=== Passage to read ===

The agreement originated at the 2012 United Nations Conference on Sustainable Development and is the only binding treaty to be adopted as a result of the conference. With the UN's Economic Commission for Latin America and the Caribbean (ECLAC) acting as the technical secretariat for the process, it was drafted between 2015 and 2018 and adopted in Escazú, Costa Rica, on 4 March 2018. The agreement was signed on 27 September 2018 and remained open for signature until 26 September 2020. Eleven ratifications were required for the agreement to enter into force, which was achieved on 22 January 2021 with the accession of Mexico and Argentina. The agreement entered into force on 22 April 2021.

=== Dataset records ===

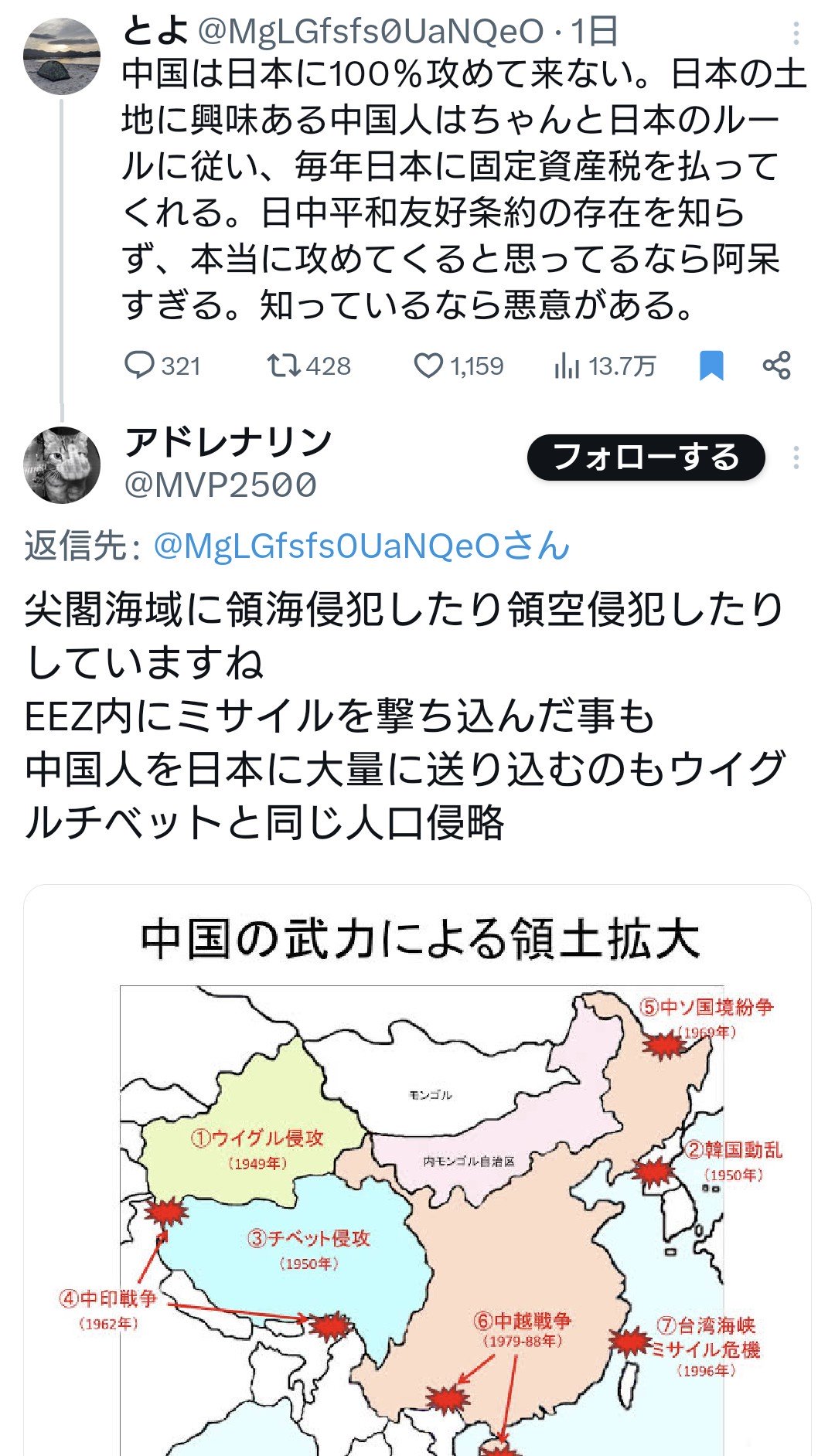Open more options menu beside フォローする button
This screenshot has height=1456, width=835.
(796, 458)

===
=== Dataset records ===

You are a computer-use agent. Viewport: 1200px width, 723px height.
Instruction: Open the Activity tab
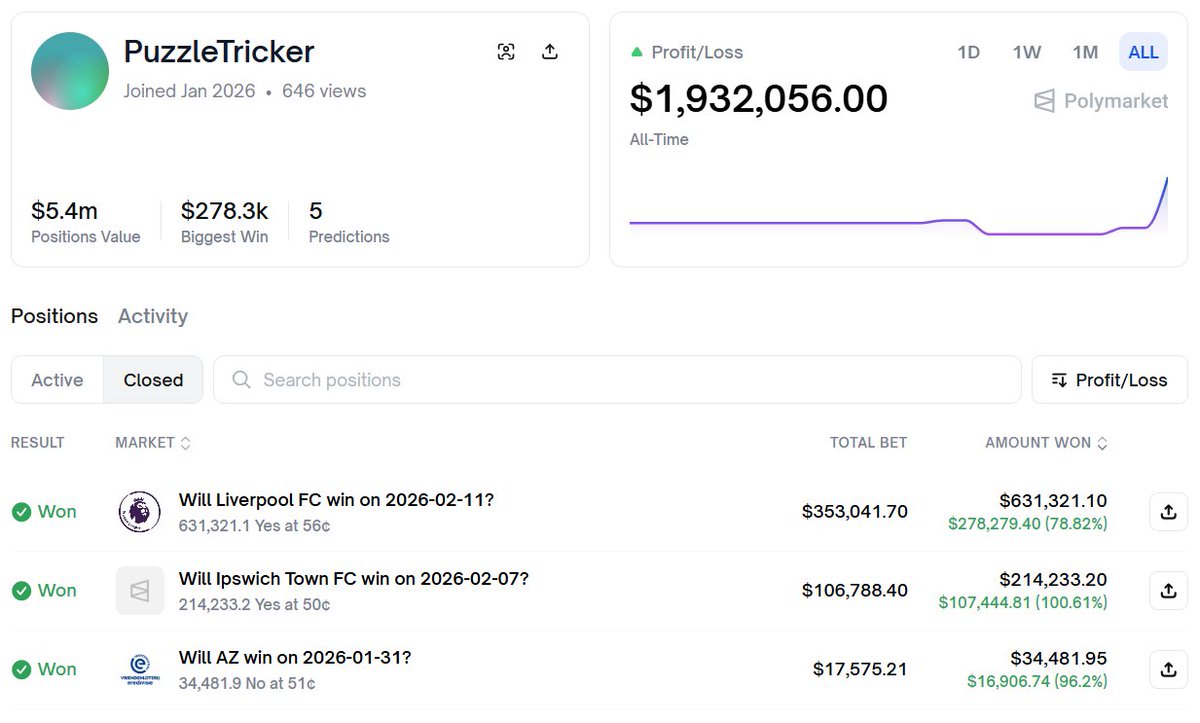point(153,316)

===

Study questions:
1. Decide whether each statement agrees with the passage on the agreement adopted in Escazú. Answer yes or no for each, and quote the words of the passage that settle it.
(a) ECLAC served as the technical secretariat while the agreement was drafted.
(b) The agreement entered into force on 22 January 2021.
(c) The agreement stayed open for signature until 26 September 2020.
2. Repeat word for word the part of the passage on the agreement adopted in Escazú starting with "The agreement originated" and going on through "22 April 2021.".
3. Go on with the passage on the agreement adopted in Escazú from its final sentence.

Solved tasks:
1.
(a) Yes: "With the UN's Economic Commission for Latin America and the Caribbean (ECLAC) acting as the technical secretariat for the process"
(b) No: "The agreement entered into force on 22 April 2021."
(c) Yes: "remained open for signature until 26 September 2020"

2.
The agreement originated at the 2012 United Nations Conference on Sustainable Development and is the only binding treaty to be adopted as a result of the conference. With the UN's Economic Commission for Latin America and the Caribbean (ECLAC) acting as the technical secretariat for the process, it was drafted between 2015 and 2018 and adopted in Escazú, Costa Rica, on 4 March 2018. The agreement was signed on 27 September 2018 and remained open for signature until 26 September 2020. Eleven ratifications were required for the agreement to enter into force, which was achieved on 22 January 2021 with the accession of Mexico and Argentina. The agreement entered into force on 22 April 2021.

3.
The Escazú Agreement is the first international treaty in Latin America and the Caribbean concerning the environment, and the first in the world to include provisions on the rights of environmental defenders. The agreement strengthens the links between human rights and environmental protection by imposing requirements upon member states concerning the rights of environmental defenders. It aims to provide full public access to environmental information, environmental decision-making, and legal protection and recourse concerning environmental matters. It also recognizes the right of current and future generations to a healthy environment and sustainable development.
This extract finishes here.